» Directions:
Every record below is to be reproduced exactly.

Stored records
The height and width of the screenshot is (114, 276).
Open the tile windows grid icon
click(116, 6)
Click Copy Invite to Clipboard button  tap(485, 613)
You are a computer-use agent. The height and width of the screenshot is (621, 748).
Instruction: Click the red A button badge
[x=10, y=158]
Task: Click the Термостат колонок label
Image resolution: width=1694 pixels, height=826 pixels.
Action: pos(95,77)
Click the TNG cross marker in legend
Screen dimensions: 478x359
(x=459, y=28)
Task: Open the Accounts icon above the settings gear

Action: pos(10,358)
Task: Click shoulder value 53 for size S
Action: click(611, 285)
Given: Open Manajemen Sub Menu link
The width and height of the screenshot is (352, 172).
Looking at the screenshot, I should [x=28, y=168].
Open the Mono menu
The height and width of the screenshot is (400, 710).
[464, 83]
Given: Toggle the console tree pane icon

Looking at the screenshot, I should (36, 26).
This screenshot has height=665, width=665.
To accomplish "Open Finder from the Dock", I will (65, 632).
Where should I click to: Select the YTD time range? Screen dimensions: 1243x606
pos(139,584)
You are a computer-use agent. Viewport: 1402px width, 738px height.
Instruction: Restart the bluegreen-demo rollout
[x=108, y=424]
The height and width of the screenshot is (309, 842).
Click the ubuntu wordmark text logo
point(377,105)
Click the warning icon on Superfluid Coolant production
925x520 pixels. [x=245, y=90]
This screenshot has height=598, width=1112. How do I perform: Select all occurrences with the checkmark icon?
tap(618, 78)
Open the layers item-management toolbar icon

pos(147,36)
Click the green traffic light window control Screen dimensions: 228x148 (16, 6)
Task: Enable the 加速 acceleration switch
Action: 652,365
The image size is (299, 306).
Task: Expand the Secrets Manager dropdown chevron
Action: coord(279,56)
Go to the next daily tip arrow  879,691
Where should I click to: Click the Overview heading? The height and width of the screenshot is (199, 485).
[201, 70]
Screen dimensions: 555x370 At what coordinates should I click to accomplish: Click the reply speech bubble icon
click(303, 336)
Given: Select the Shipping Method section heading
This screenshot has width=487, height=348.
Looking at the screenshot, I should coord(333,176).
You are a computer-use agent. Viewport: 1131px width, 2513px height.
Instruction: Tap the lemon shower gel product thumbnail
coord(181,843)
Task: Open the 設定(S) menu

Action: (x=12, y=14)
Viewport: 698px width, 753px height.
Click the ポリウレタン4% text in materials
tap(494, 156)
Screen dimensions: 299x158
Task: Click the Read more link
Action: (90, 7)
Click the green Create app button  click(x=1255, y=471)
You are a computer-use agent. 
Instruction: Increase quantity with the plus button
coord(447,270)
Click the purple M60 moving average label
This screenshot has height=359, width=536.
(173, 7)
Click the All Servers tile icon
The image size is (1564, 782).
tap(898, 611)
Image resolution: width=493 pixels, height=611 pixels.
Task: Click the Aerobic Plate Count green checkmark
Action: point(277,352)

» Final answer:
The height and width of the screenshot is (114, 276).
Open the tile windows grid icon
click(116, 6)
Click Copy Invite to Clipboard button  tap(485, 613)
You are a computer-use agent. The height and width of the screenshot is (621, 748).
Instruction: Click the red A button badge
[x=10, y=158]
Task: Click the Термостат колонок label
Image resolution: width=1694 pixels, height=826 pixels.
Action: pos(95,77)
Click the TNG cross marker in legend
Screen dimensions: 478x359
(x=459, y=28)
Task: Open the Accounts icon above the settings gear

Action: pos(10,358)
Task: Click shoulder value 53 for size S
Action: click(611, 285)
Given: Open Manajemen Sub Menu link
The width and height of the screenshot is (352, 172).
Looking at the screenshot, I should [x=28, y=168].
Open the Mono menu
The height and width of the screenshot is (400, 710).
[464, 83]
Given: Toggle the console tree pane icon

Looking at the screenshot, I should (36, 26).
This screenshot has height=665, width=665.
To accomplish "Open Finder from the Dock", I will (65, 632).
Where should I click to: Select the YTD time range? Screen dimensions: 1243x606
pos(139,584)
You are a computer-use agent. Viewport: 1402px width, 738px height.
Instruction: Restart the bluegreen-demo rollout
[x=108, y=424]
The height and width of the screenshot is (309, 842).
Click the ubuntu wordmark text logo
point(377,105)
Click the warning icon on Superfluid Coolant production
925x520 pixels. [x=245, y=90]
This screenshot has height=598, width=1112. How do I perform: Select all occurrences with the checkmark icon?
tap(618, 78)
Open the layers item-management toolbar icon

pos(147,36)
Click the green traffic light window control Screen dimensions: 228x148 (16, 6)
Task: Enable the 加速 acceleration switch
Action: 652,365
The image size is (299, 306).
Task: Expand the Secrets Manager dropdown chevron
Action: coord(279,56)
Go to the next daily tip arrow  879,691
Where should I click to: Click the Overview heading? The height and width of the screenshot is (199, 485).
[201, 70]
Screen dimensions: 555x370 At what coordinates should I click to accomplish: Click the reply speech bubble icon
click(303, 336)
Given: Select the Shipping Method section heading
This screenshot has width=487, height=348.
Looking at the screenshot, I should coord(333,176).
You are a computer-use agent. Viewport: 1131px width, 2513px height.
Instruction: Tap the lemon shower gel product thumbnail
coord(181,843)
Task: Open the 設定(S) menu

Action: (x=12, y=14)
Viewport: 698px width, 753px height.
Click the ポリウレタン4% text in materials
tap(494, 156)
Screen dimensions: 299x158
Task: Click the Read more link
Action: (90, 7)
Click the green Create app button  click(x=1255, y=471)
You are a computer-use agent. 
Instruction: Increase quantity with the plus button
coord(447,270)
Click the purple M60 moving average label
This screenshot has height=359, width=536.
(173, 7)
Click the All Servers tile icon
The image size is (1564, 782).
tap(898, 611)
Image resolution: width=493 pixels, height=611 pixels.
Task: Click the Aerobic Plate Count green checkmark
Action: point(277,352)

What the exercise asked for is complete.